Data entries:
•••

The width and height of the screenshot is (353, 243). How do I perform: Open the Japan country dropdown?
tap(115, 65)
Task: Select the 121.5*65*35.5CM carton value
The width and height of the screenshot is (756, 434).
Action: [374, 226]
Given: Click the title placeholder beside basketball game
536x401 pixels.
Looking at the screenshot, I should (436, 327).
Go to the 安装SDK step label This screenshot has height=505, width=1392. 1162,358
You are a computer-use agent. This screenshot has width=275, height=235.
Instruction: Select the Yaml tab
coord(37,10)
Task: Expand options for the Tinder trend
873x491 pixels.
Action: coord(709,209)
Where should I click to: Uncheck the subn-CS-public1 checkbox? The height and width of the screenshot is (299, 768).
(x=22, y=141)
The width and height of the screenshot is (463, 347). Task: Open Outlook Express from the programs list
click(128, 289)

•••

▸ Work request: The reply should consist solely of the lines above from the one that has "Go to the 安装SDK" through the one that has "Task: Expand options for the Tinder trend", reproduced exactly.

▸ Task solution:
Go to the 安装SDK step label This screenshot has height=505, width=1392. 1162,358
You are a computer-use agent. This screenshot has width=275, height=235.
Instruction: Select the Yaml tab
coord(37,10)
Task: Expand options for the Tinder trend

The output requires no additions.